Are there any interesting messages in the log when Tor starts up in the new timezone? In particular, I'm wondering if you're seeing the warning, "Mismatched accounting interval; starting a fresh one."
On further investigation, the culprit code is probably the logic in configure_accounting() that resets the accounting period if the start of the current accounting period is not the same as what it was before.
It's not totally clear what to do in this case. If the start of the accounting period moves back in time, then it's probably okay to remember the bytes we already wrote. But what should we do if it moves forward in time, yet still overlaps with the previous accounting period? (Ignore for now the fact that we don't record when the old period was supposed to end.)
One easy fix would be to add some way to specify that accounting periods are to be taken relative to UTC rather than local time, but that leaves the major issue unaddressed.
Triage: if you're in a timezone that does daylight saving time, does this bug hit you? If so, it's a bug that should be resolved, perhaps in 0.2.1.x also.

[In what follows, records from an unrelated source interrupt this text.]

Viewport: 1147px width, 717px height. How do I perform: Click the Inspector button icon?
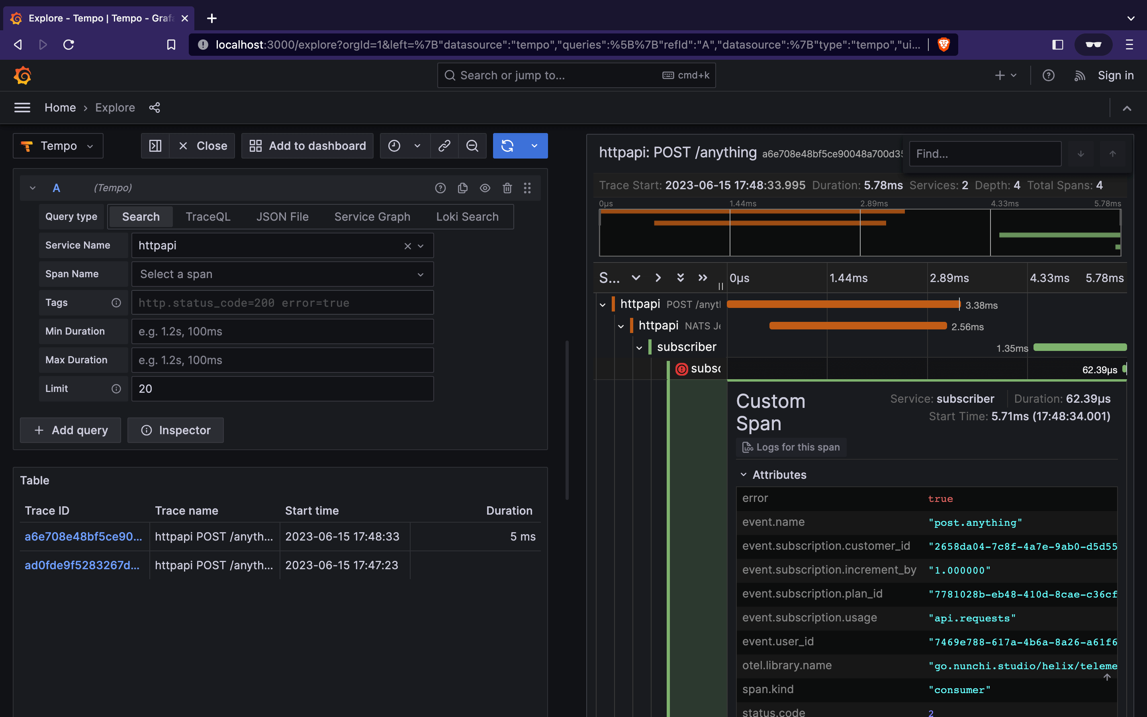(x=146, y=430)
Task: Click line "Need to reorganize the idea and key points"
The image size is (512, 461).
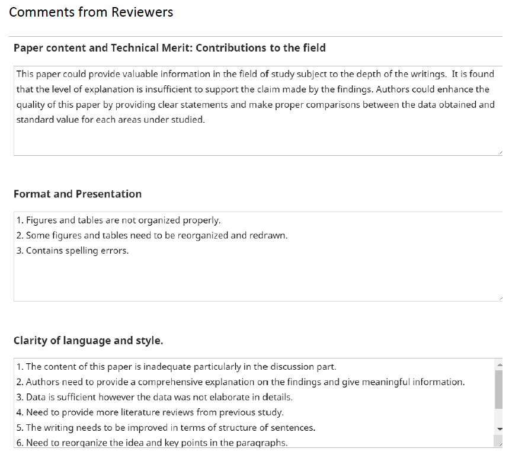Action: point(152,442)
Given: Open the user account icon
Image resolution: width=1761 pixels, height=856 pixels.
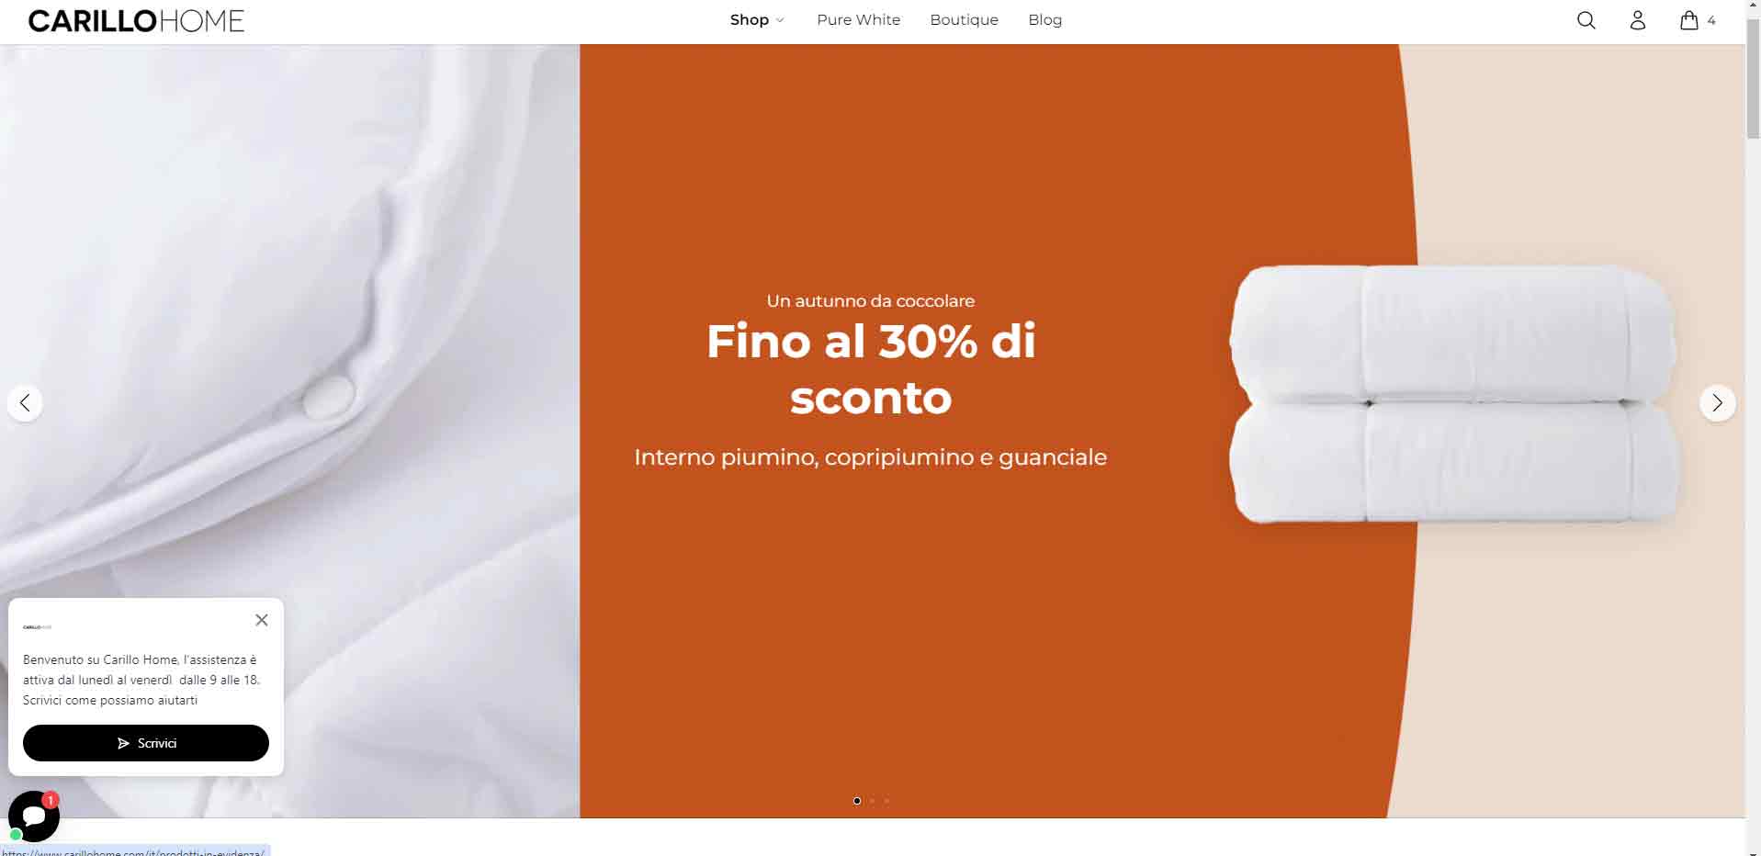Looking at the screenshot, I should pos(1637,20).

Nick says "It's not too hard, either, if we do the hack suggested in my last comment."
Looks fine to me. Green light to merge when you like.
(That being said, I hate time comparison calculations. :)

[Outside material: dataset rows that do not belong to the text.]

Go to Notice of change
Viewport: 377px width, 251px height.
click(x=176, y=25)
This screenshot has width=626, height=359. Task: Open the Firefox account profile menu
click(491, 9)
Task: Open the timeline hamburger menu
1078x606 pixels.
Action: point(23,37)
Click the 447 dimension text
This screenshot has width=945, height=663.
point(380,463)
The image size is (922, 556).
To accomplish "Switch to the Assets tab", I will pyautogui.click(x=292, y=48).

I will probably revise this to a 'major bugfix' when I'm making the changelog, on the assumption that this really is a bug that happens when a machine moves into or out of daylight saving time. If that's true, we should probably merge this into 0.2.1.x and then on to master. It's a serious bug.
All of that said, one question: you say "if it changes by up to 50% either way", but then your comment says "The start of the period is now a little later than we remembered." If the period has shifted forward, isn't the old time now in the previous interval, meaning
arg, I think you're right. In the case where the period shifts forward, we'll hit the first check in configure_accounting, which checks for
start_of_accounting_period_after(interval_start_time) <= now
and advances the accounting period.
Not quite sure what the right way to express the fix is. I'll take a crack at it... have a look at the latest patch on my bug1511 branch? If you like it, I'll backport to 0.2.1.x and do the merging
Right now I'm thinking the best we can do for users here is not to backport this (or #2146 (moved)) to 0.2.1. Our chances of getting it wrong are high enough, and the workaround ("upgrade to 0.2.2.x") is simple enough that we should call this "won't fix" in the 0.2.1. series.
Mar 01 00:00:00.023 [warn] Mismatched accounting interval: moved by 90.32%. Starting a fresh one.
Mar 01 00:00:00.189 [info] reset_accounting(): Starting new accounting interval.